3) In case I have same parts (sketches) in the master sketch...should I make sketch in the master sketch for each part?
Thank you for your help, Vlada
There are a few options for "skeleton" modelling:
.ipt with sketches only (let's say you build a mechanism):
In the sketch you group the lines in blocks and rename the blocks to make more sense. This is where you can test the mechanism by dragging the levers. You can add new sketches (on same/different planes) and project points/lines as needed. Now you "make components" – select the sketches. An assembly will be created with the parts named as per the blocks, placed as per the sketch(es). No constrains added. Each part will have the dedicated block (same name) and sketch embedded in it. This is linked to the original sketch: Original sketch is the “parent”. Change the sketch and the components change.
So, to answer your question 1)… group the lines in block and rename them. Separate sketches for the sub-assemblies – but will create ONE assembly with all of the part in. You will have to demote the parts into sub-assemblies… and constrain them.
Question 2)… the sketches (containing the blocks) will be in the parts when you “make components” Part X will be made from BlockX.
Question 3)… sort of: the blocks will make the parts / sub-assemblies. Can be one sketch. Can be more.
Note that you can have blocks within blocks. This block will make a subassembly in the new assembly when you “make components”.
Another option would be: Build a part (.ipt) with multiple solids:
Model the whole assembly as a single part with separate solids. Rename the solids to make sense. “Make components” – select the solids individually. An assembly will be created with the parts named as per the solids, placed and GROUNDED as in the original part. No other constraints added. (You will have to demote the parts into sub-assemblies).

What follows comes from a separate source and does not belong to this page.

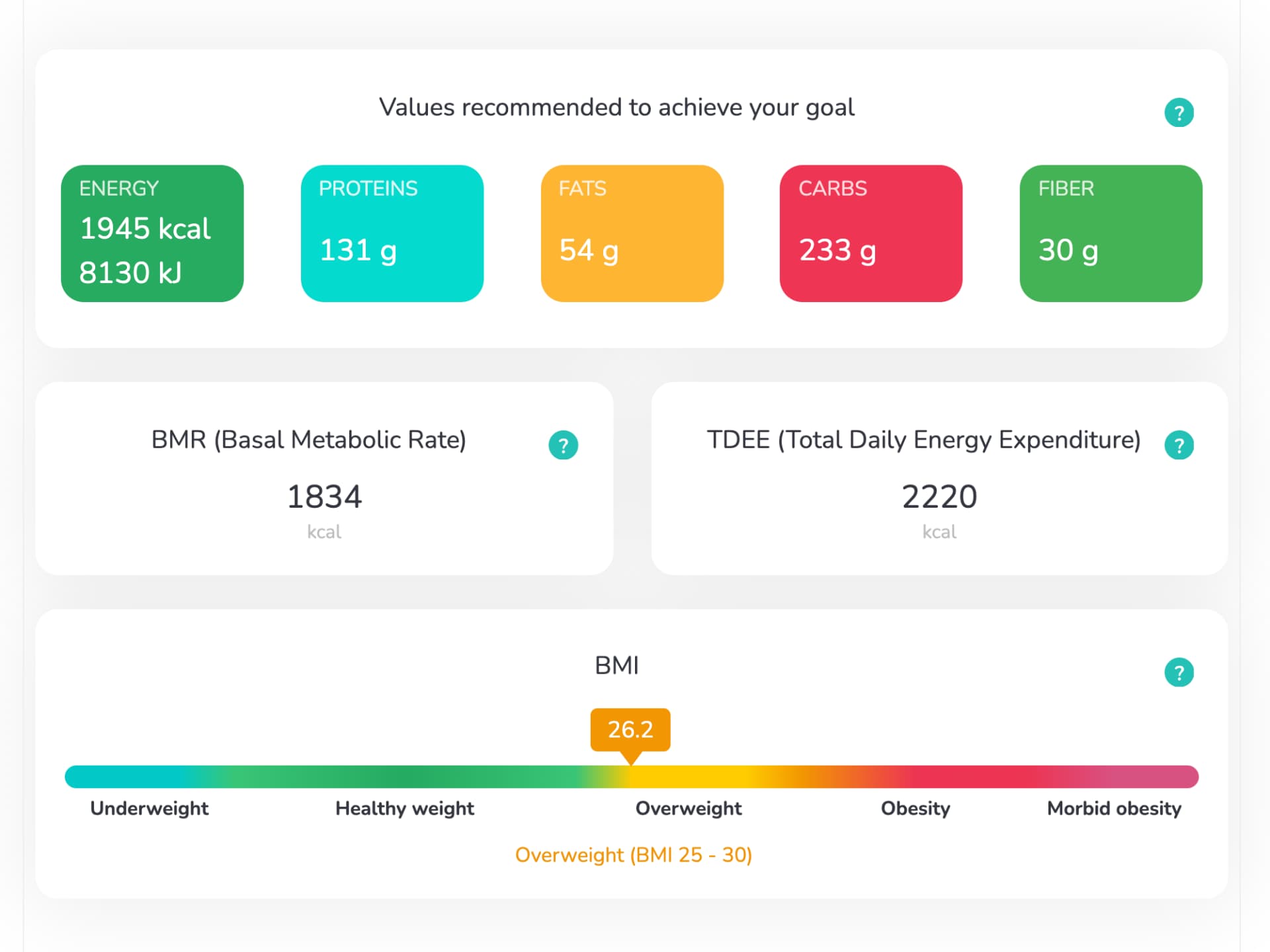
Task: Click the BMR help icon
Action: point(563,444)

The main advantage here is that you can project edges in the part without creating external “adaptive” features.You can rework (add features to) the new components, but the original part will drive changes down to these components (where you may lose the reworked features). These components are linked to the original part: Original part is the “parent”. Change the original part, and the components change after you update them.

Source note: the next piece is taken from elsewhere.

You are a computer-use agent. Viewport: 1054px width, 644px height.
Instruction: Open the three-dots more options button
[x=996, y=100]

Thank you for your article. I tried the first option but I got stucked on the part which needs lines in different sketches and different work planes.
Is the first option usable in case I have a part which is made of several different sketches in different planes?

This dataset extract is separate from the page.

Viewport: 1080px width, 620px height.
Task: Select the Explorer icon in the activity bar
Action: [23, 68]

I added some pictures from my trial design.
I made a parametric ref.sketch for a tank contains a steel frame and a plastic tank. It would be ok, if I finish my effort only with this tank. Number of planes, sketches and splits is not so huge to be chaotic. But anyway, I would like to order items in the browser for the steel frame and for the plastic tank. But sketches for both are not in same plane.
My pleasure :-)
I think you over-complicated that model a bit. I use basically the same setup as the one I did for this tank (didn't do the bottom frame - oops) for when I build big structural buildings... I added the pack-and-go for the tank in the 7zip file
For your tank: The part file that will become the skeleton for the frame-gen assy may have solids in = the plastic tank itself. then I draw sketches on the faces and project the points/lines to the other faces so they line up. The split features in your sketch could be replaced with workplane-sketch-project cut edges to give you the sketchlines for that level.
For a big structural building: I build the concrete foundation - then on the top I add the sketch for the bases - then offset workplane... new sketch... project points... draw lines... - then offset from bases next workplane... new sketch... project points from bases... draw lines... etc. The same idea: base/skeleton sketch part will have solid in for concrete foundation. The sketches in this base/skeleton part will drive the frame-gen for the columns / beams.
The process I described in my previous answer is more for mechanical setups where you build the assembly using the base part to drive the form.